**DATA FOR ANALYSIS**:
***

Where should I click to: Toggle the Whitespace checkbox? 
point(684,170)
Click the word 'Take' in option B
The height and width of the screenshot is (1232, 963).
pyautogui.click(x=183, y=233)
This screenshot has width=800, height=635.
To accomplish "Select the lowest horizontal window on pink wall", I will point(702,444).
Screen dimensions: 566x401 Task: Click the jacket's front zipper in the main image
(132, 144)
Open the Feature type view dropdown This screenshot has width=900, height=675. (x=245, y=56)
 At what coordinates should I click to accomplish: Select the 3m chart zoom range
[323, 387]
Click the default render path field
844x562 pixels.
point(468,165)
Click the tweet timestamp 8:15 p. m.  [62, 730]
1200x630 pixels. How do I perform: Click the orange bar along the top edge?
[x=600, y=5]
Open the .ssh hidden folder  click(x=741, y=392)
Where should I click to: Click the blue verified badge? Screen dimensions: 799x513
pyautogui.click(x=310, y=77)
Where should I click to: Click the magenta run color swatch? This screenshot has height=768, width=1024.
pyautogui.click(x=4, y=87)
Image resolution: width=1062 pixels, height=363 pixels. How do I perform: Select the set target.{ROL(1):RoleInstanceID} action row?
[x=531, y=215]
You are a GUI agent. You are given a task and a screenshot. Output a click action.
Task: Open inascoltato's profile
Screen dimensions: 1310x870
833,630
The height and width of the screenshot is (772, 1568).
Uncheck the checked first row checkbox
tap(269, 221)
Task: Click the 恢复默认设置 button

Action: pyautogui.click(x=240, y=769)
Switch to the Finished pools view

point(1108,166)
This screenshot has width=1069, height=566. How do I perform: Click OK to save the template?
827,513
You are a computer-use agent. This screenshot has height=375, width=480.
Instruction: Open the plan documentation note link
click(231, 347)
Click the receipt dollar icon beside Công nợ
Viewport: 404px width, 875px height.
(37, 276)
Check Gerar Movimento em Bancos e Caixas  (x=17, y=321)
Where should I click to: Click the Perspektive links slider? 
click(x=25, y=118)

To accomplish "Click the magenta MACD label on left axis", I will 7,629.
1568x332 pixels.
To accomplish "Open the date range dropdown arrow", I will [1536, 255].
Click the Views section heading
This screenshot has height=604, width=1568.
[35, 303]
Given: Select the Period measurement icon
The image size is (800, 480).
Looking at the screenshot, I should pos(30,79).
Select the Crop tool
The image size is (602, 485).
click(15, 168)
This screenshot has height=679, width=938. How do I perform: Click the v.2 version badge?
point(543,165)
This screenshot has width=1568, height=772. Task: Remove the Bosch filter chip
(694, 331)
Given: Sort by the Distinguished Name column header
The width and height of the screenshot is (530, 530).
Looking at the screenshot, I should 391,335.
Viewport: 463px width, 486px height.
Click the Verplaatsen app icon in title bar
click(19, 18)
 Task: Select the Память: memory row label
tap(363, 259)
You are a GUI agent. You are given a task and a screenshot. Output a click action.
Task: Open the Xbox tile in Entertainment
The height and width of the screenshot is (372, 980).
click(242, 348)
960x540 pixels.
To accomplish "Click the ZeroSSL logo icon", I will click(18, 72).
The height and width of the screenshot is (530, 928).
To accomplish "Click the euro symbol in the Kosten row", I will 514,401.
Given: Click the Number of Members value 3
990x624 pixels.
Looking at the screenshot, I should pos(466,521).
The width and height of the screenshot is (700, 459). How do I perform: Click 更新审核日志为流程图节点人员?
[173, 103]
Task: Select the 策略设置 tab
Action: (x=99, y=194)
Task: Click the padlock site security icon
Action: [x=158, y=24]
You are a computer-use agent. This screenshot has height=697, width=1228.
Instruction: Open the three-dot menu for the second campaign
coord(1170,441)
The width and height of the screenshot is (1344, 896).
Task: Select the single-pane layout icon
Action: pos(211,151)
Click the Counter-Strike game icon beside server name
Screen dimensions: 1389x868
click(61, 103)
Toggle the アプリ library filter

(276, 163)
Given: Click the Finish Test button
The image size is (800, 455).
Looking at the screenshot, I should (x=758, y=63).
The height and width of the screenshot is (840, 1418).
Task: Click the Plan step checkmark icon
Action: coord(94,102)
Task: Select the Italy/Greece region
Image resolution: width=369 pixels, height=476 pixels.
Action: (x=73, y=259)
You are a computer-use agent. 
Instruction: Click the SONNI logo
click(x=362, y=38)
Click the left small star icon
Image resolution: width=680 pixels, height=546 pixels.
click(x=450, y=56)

***

**PROBLEM TO WORK ON**: Going from the line that has "The image size is (800, 455)." through the last line of the entries, retype each line exactly as given and add nothing.

**WRITTEN ANSWER**:
The image size is (800, 455).
Looking at the screenshot, I should (x=758, y=63).
The height and width of the screenshot is (840, 1418).
Task: Click the Plan step checkmark icon
Action: coord(94,102)
Task: Select the Italy/Greece region
Image resolution: width=369 pixels, height=476 pixels.
Action: (x=73, y=259)
You are a computer-use agent. 
Instruction: Click the SONNI logo
click(x=362, y=38)
Click the left small star icon
Image resolution: width=680 pixels, height=546 pixels.
click(x=450, y=56)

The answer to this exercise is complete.